The 30-minute repair Society - ESSAY by In4Art

What would it take to make the act of repairing a broken lamp or coffee machine the standard, once again? At In4Art, this question led us down a fascinating research path that culminated in our latest publication: The 30-minute Repair Societya comprehensive urban strategy on how cities can enhance their circular ambitions and make repair accessible, affordable, and integrated into our communities.

This vision emerged from our collaboration with Erasmus University and TUDelft through the “Valuing repair in just labour transitions in the Rijnmond region” project, supported by the Resilient Delta Kick-Starter grant programme. What started as an imaginary inquiry into fair labour repair transitions became an exploration of our relationship with the material world around us.

It springs from a recognition that repair represents the most logical first step in developing consciousness about the true value of our possessions. When we understand what goes into fixing something—the skill, the time, the material, the care—we begin to appreciate what went into making it in the first place.

Our society shifted from a repair-and-recycle society to a waste-and-replace culture. Induced by mass consumption, economies-of-scale and cultural choices that prioritised convenience over sustainability, newness over stewardship.

Repair Made Local

The 30-minute Repair Society isn’t about inventing something entirely new—it’s about reimagining repair dynamics as a fundamental social construct within our cities. At its heart lies a simple premise: local responsibility for making repair accessible within a 30-minute diagnostic timeframe.

Our framework operates through four interconnected nodes:

NODE 1:
National Repair Helpline

Drawing inspiration from France's Spareka model, which successfully enables two-thirds of electronics repairs through video support, proving that most "broken" items simply need expert guidance rather than expert hands. 

NODE 2:
Regional Spare Part Hubs

Addressing the primary barrier to successful repair by ensuring parts are available when and where they’re needed, functioning like a logistics network.

NODE 3:
Local Repair Stations

These neighbourhood stations, of which many already exist in the form of repair shops, repair cafes, makerplaces, ensure that when repair labour is needed, it’s never more than a short walk away.

NODE 4:
District Specialty Centres

For the 15% of repairs requiring advanced expertise, these centres function as contemporary guilds, preserving specialist knowledge whilst fostering education and innovation.

30-minute Repair Society Concept by In4Art

It’s about repositioning repair within our urban infrastructure as an integral part of the circular economy. It is about appreciation and recognition for the ‘coolness’ of repair. Just as we expect healthcare to be accessible when we’re unwell, or education to be available for our children, repair services should be woven into the fabric of our neighbourhoods—visible, reliable, and celebrated.

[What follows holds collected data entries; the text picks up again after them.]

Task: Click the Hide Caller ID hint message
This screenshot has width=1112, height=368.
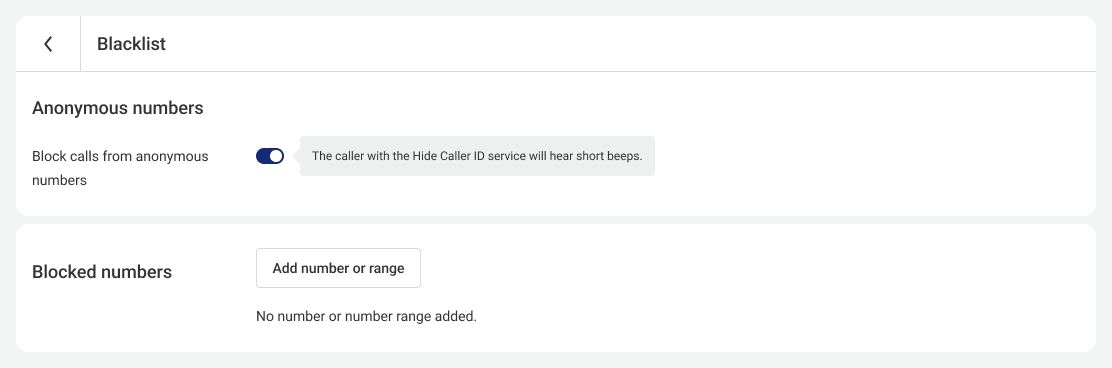Action: click(x=477, y=156)
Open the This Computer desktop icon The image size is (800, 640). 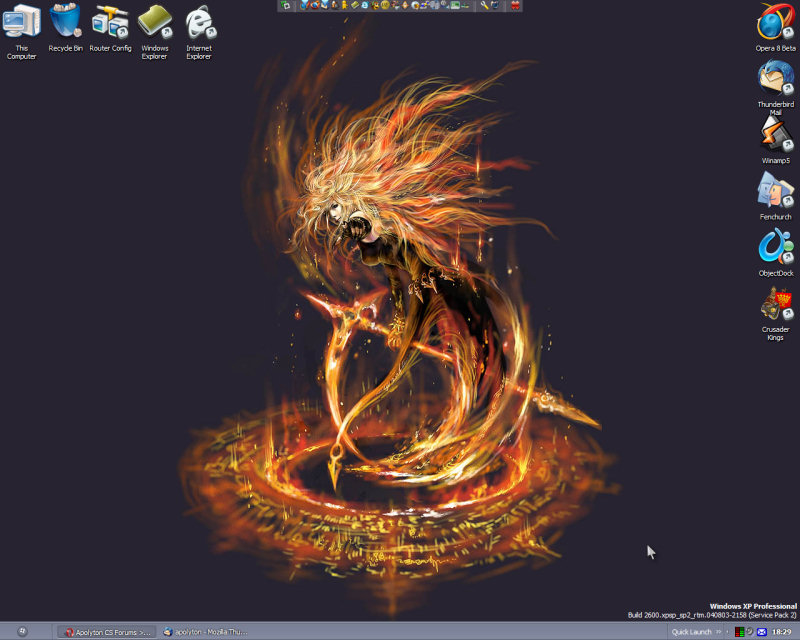pos(22,23)
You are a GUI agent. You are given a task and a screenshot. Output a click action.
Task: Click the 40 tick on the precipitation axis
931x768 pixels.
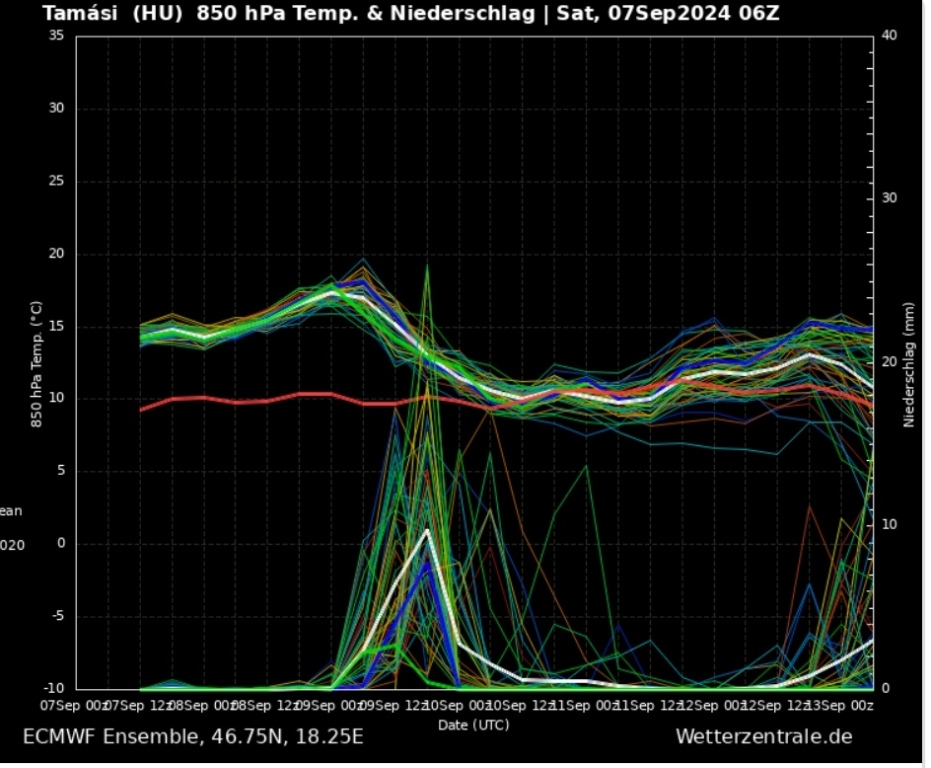(889, 36)
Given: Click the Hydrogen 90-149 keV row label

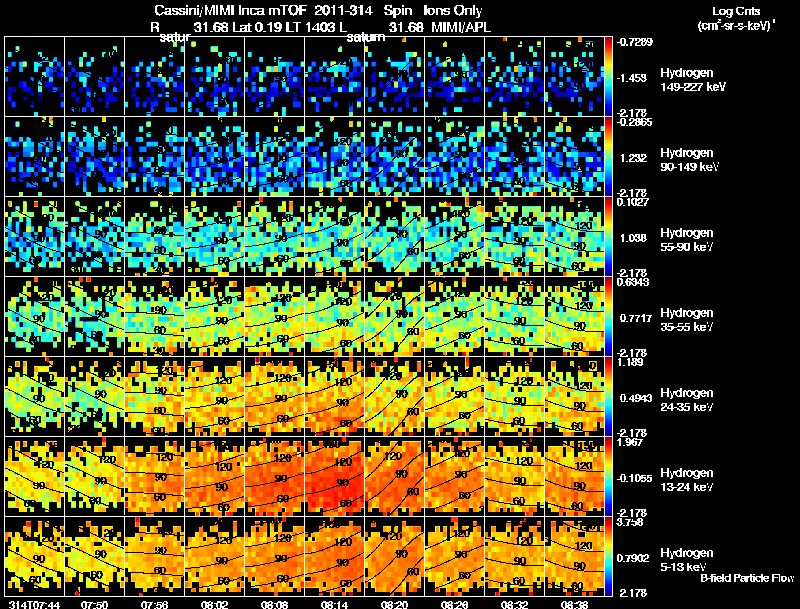Looking at the screenshot, I should [x=690, y=160].
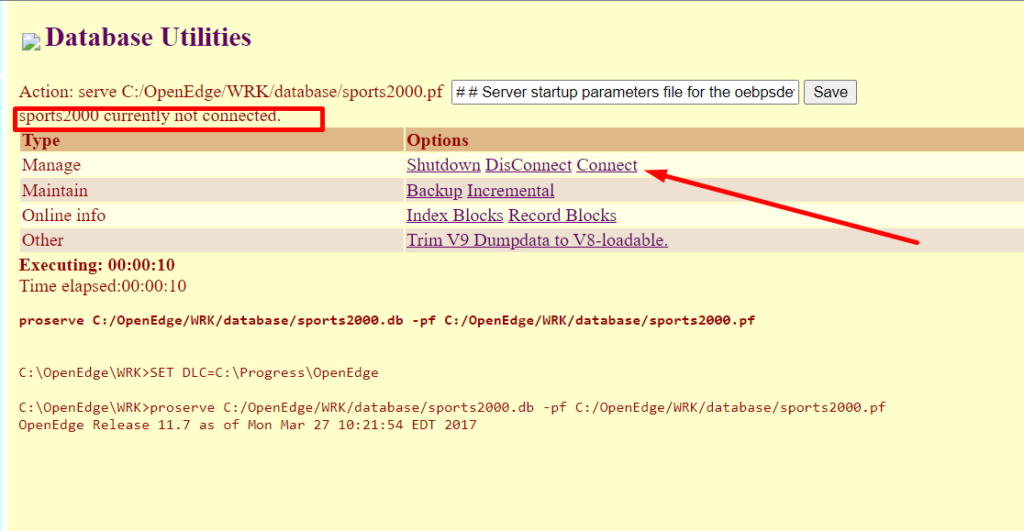This screenshot has width=1024, height=531.
Task: Open the Index Blocks link
Action: pyautogui.click(x=455, y=215)
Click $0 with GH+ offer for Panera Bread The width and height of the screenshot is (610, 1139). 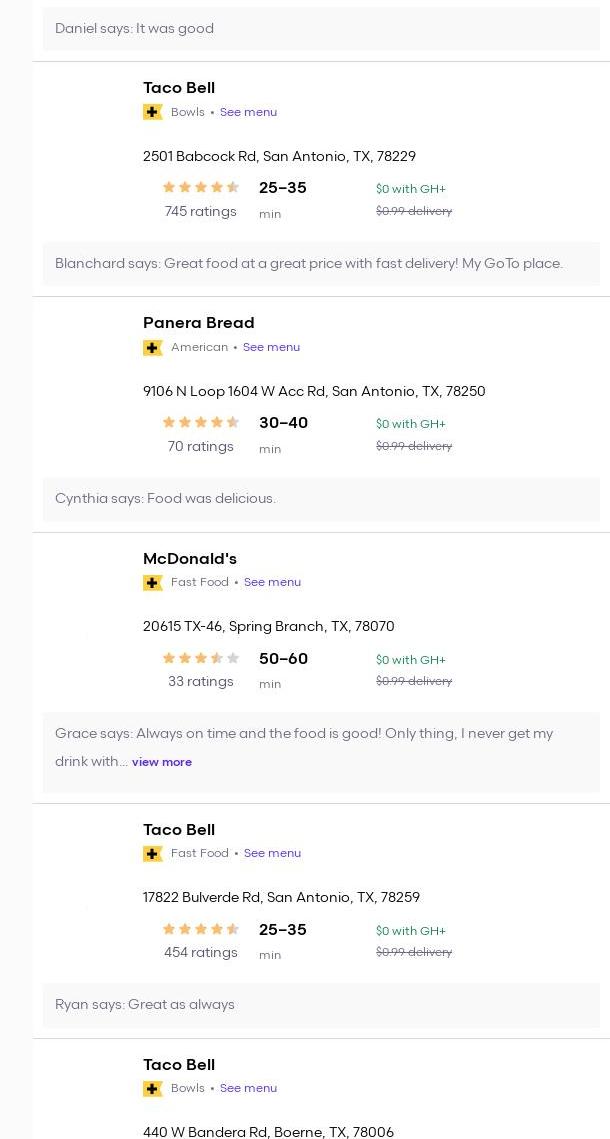[x=411, y=424]
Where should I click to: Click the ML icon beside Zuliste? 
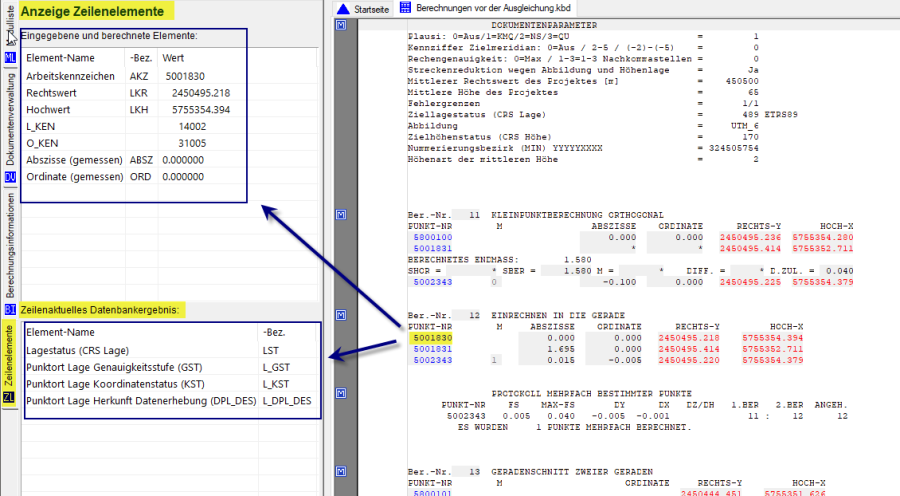pos(10,58)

Using Rotterdam as our case study, we propose how 85 neighbourhood repair stations and 4 district specialty centres could serve the entire urban population, creating what we call a RAK (Repair Access per Kilometre) Index of 1—meaning every square kilometre has access to comprehensive repair services.

To prosper, we should again normalise repair as a civic virtue. This cultural shift requires seeing repair not as individual problem-solving but as collective capability-building. When repair becomes visible within our communities and we can see the skilled hands that diagnose, restore, and renew our possessions, we begin to understand the true value embedded in our material world. The 30-minute Repair Society envisions our repair stations and specialty centres as repositories of this material culture—places where diagnosis becomes an art, restoration a technique, and patience a celebrated virtue.

If we cannot win the battle of “Proudly Made in Rotterdam,” let us at least forge a future where we can proclaim “Proudly Repaired in Rotterdam.”